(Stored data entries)
____
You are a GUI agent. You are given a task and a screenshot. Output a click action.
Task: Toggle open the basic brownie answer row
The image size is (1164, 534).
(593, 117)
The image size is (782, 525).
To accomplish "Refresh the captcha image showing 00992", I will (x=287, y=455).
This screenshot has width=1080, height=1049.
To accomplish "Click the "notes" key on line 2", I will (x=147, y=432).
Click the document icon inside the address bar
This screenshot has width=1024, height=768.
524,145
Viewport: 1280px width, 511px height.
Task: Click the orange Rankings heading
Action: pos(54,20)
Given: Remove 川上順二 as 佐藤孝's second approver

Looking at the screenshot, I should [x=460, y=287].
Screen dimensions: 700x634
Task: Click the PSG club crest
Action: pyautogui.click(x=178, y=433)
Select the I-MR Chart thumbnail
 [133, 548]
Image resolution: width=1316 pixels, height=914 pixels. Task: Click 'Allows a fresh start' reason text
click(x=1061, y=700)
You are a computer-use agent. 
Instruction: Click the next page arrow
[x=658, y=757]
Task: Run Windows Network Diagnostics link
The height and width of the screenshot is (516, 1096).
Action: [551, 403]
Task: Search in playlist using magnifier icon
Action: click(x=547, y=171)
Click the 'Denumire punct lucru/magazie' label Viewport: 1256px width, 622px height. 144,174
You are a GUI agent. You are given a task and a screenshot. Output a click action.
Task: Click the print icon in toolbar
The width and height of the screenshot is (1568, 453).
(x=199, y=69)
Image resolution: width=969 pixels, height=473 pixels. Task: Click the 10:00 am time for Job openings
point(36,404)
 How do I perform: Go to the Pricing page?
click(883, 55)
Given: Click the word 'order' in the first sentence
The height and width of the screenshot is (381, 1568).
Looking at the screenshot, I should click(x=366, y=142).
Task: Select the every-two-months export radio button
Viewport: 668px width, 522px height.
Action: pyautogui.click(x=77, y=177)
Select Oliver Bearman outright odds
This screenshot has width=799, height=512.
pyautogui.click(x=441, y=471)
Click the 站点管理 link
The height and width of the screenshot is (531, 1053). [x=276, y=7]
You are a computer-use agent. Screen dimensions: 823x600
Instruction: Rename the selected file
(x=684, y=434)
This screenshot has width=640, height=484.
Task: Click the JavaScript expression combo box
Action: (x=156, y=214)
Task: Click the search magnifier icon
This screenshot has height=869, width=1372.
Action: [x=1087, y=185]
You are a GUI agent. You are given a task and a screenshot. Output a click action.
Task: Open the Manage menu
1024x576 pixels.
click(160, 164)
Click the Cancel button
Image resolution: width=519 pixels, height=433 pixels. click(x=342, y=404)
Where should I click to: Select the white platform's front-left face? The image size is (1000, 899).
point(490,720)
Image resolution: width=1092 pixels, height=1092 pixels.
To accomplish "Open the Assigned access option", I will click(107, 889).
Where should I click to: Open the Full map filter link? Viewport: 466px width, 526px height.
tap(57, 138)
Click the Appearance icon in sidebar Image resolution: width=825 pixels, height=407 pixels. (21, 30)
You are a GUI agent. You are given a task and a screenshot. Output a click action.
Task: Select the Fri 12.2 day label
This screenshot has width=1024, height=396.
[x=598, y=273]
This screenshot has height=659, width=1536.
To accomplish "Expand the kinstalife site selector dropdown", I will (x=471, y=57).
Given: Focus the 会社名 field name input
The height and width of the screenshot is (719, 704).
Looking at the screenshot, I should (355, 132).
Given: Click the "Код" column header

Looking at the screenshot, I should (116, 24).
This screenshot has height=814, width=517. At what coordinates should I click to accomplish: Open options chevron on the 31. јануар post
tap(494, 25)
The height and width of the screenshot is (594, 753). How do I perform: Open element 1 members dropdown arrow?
____
Show me every line in the data above that includes "label".

Click the 'Denumire punct lucru/magazie' label Viewport: 1256px width, 622px height. 144,174
Task: Select the Fri 12.2 day label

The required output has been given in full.